Déjà à 7 heures, Alice ouvre son barbershorp pour fermer autour de 20 heures. Le rythme de travail varie avec des périodes de rush comme la fin de journée, les week-ends et les moments de fêtes. En ce qui concerne les prix, chez Alice, les personnes âgées sont coiffées à 500 F CFA, les jeunes à 300 F CFA et les enfants à 250F CFA pour les coupes standards. Mais s’il faut faire un modèle de coiffure compliqué, le prix est spécifique et peut aller jusqu’à 2000 F.
Chaque jour, ce sont de nombreuses personnes qui visitent l’atelier d’Alice. Au nombre de ses clients figurent l’artiste de la chanson Dieudonné WILLA. La jeune femme très déterminée place la satisfaction du client au centre de son travail. En témoignent les propos de Cédric, client fidèle d’Alice : « elle est apparemment de nature calme et douce. Non seulement elle nous coiffe bien mais aussi elle fait preuve de patience, d’écoute et de calme vis-à-vis de la clientèle pour la satisfaire et la fidéliser ».
A l’instar de ces femmes qui embrassent des métiers traditionnellement masculins, Alice est souvent victime des comportements et actes sexistes dans l’exercice de sa profession. Parfois certains hommes hésitent à se faire coiffer par une femme. « Il y a des hommes qui viennent ici et demandent d’après le propriétaire des lieux. Quand je dis que c’est moi, ils sourient et me demandent si moi aussi je peux coiffer un homme. Mais généralement quand je finis le travail, ils s’étonnent agréablement et m’encouragent », raconte Alice.
Pour cette dernière, le plus dur reste le moment d’apprentissage où l’entourage et les voisins voulaient coûte que coûte lui faire changer d’avis. Selon elle, il y a même des gens qui venaient à la maison dire à ses parents de lui interdire ce travail. « Surtout que ma mère est un thérapeute et mon père un docteur, les gens pensaient qu’ils ne seraient pas d’accord avec mon choix alors que ce sont eux mes premiers soutiens. Ce qui m’a beaucoup aidé à tenir est que moi-même, je me dis que je dois aller jusqu’ au bout et que ce ne sont pas les propos des gens qui vont me faire reculer. Aujourd’hui, tous ceux qui me critiquaient, c’est moi qui coiffe leurs familles », se réjouit la jeune femme.

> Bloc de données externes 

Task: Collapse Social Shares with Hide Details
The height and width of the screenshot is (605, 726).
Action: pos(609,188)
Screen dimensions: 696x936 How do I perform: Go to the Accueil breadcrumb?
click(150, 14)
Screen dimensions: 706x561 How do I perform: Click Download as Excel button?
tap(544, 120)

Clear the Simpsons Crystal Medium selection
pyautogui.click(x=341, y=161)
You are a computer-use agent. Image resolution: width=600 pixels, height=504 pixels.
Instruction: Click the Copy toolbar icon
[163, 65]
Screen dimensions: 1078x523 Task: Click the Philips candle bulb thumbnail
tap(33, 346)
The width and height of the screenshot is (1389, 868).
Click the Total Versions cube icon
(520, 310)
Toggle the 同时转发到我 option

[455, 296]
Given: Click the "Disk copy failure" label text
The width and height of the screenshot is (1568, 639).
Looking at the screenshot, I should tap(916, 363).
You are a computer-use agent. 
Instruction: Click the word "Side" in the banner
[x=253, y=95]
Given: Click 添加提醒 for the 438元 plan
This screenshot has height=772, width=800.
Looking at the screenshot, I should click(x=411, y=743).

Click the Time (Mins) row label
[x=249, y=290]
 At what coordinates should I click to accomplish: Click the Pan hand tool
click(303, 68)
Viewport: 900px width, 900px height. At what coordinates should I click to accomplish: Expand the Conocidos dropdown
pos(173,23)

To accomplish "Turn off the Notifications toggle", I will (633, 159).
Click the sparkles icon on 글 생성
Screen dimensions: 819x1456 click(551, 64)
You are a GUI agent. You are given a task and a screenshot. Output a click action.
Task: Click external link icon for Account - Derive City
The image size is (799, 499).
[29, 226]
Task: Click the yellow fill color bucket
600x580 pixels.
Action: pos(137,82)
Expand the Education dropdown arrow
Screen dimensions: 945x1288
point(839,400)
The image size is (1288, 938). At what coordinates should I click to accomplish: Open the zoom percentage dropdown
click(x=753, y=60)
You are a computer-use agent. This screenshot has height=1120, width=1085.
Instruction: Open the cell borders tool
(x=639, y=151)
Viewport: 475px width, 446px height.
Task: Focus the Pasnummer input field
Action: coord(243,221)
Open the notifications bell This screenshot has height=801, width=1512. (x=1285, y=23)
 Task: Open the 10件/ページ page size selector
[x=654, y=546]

Aux jeunes filles qui souhaiteraient embrasser un domaine comme le sien mais hésitent, elle lance : « Prenez votre courage à deux mains et dites-vous que le travail que j’ai envie de faire, je vais le faire et aller très loin. Ignorez les personnes qui vont vous décourager. Demain, ce sont les mêmes personnes qui vont vous apprécier ».
Comme ambition, Alice rêve d’ouvrir un grand centre de formation, spécialisé dans la coiffure homme pour former les jeunes désireux d’apprendre ce métier.
L’implication de plus en plus de femmes dans ce métier, autrefois réservé aux hommes est signe de changement de mentalités. Toutefois, le chemin reste encore long, tant les stéréotypes sont ancrés dans les habitudes.
Ce portrait est le premier d’une nouvelle série de huit (8) portraits, lancée par le webmagazine EkinaMag, portant sur le thème « halte aux clichés, elles évoluent dans un domaine dit masculin ».